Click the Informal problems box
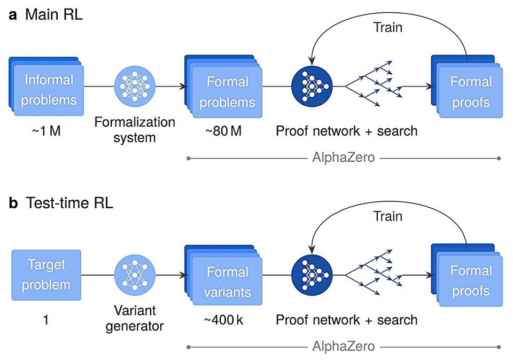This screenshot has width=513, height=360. pyautogui.click(x=48, y=90)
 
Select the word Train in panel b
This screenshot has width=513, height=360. pyautogui.click(x=387, y=216)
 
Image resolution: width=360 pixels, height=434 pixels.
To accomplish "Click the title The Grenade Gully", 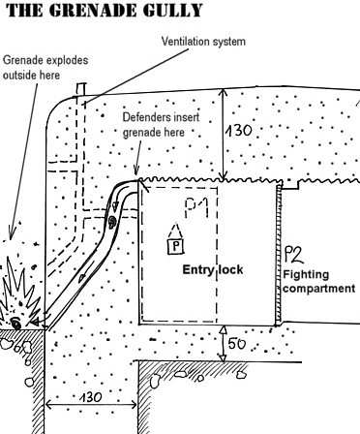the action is [105, 10].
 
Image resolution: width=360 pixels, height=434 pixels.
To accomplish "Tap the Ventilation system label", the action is [203, 42].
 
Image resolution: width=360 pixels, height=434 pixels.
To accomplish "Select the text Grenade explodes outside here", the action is [45, 68].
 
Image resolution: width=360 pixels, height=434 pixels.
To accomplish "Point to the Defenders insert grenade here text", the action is [161, 124].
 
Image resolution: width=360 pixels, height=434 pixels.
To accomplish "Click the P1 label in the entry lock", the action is [196, 208].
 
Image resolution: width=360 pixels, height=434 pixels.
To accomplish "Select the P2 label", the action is [293, 254].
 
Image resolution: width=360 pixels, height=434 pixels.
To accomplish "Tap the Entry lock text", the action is [213, 269].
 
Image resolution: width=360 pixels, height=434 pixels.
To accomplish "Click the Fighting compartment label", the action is [318, 281].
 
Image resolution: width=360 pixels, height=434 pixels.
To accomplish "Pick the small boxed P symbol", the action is [175, 246].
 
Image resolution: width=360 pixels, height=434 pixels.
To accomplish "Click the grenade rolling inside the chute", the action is [112, 222].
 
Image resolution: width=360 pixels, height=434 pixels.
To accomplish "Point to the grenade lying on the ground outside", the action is [15, 323].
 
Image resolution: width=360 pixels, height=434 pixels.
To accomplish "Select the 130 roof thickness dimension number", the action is [239, 131].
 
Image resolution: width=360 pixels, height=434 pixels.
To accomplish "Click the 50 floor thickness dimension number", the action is [236, 344].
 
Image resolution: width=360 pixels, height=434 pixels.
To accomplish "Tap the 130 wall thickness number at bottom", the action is [91, 397].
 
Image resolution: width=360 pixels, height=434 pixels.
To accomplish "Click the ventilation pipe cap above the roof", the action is [81, 89].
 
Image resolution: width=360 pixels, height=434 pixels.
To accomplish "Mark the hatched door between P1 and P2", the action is [278, 255].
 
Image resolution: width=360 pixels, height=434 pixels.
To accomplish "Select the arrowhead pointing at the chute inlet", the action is [136, 170].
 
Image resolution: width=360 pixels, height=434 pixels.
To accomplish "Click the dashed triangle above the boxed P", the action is [174, 231].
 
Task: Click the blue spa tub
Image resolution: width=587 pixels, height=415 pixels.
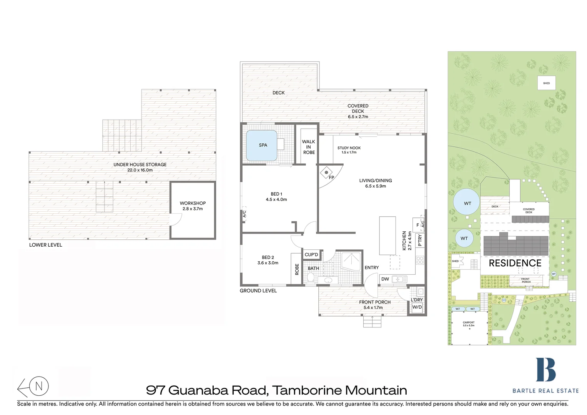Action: [x=261, y=146]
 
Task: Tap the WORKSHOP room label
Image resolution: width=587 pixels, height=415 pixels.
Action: [x=193, y=203]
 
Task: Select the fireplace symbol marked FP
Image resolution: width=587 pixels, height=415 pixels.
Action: [x=326, y=172]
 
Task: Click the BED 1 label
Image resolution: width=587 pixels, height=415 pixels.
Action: [x=276, y=194]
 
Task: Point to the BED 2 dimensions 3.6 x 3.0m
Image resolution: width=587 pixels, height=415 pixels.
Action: [x=268, y=263]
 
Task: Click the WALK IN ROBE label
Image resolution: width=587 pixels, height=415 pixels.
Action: [x=308, y=147]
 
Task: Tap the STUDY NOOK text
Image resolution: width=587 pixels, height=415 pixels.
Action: [x=349, y=148]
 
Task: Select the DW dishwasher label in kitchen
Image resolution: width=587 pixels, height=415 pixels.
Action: [x=385, y=279]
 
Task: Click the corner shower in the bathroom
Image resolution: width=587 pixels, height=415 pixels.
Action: [x=351, y=261]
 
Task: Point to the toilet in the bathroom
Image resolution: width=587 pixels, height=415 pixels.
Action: [x=311, y=277]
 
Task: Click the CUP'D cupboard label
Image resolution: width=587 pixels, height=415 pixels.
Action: [x=311, y=255]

################

Exercise prompt: Repeat the data verbatim, starting at the line that contains "Task: Click the CUP'D cupboard label" and ending at the end of the data.

Answer in full:
Task: Click the CUP'D cupboard label
Image resolution: width=587 pixels, height=415 pixels.
Action: [x=311, y=255]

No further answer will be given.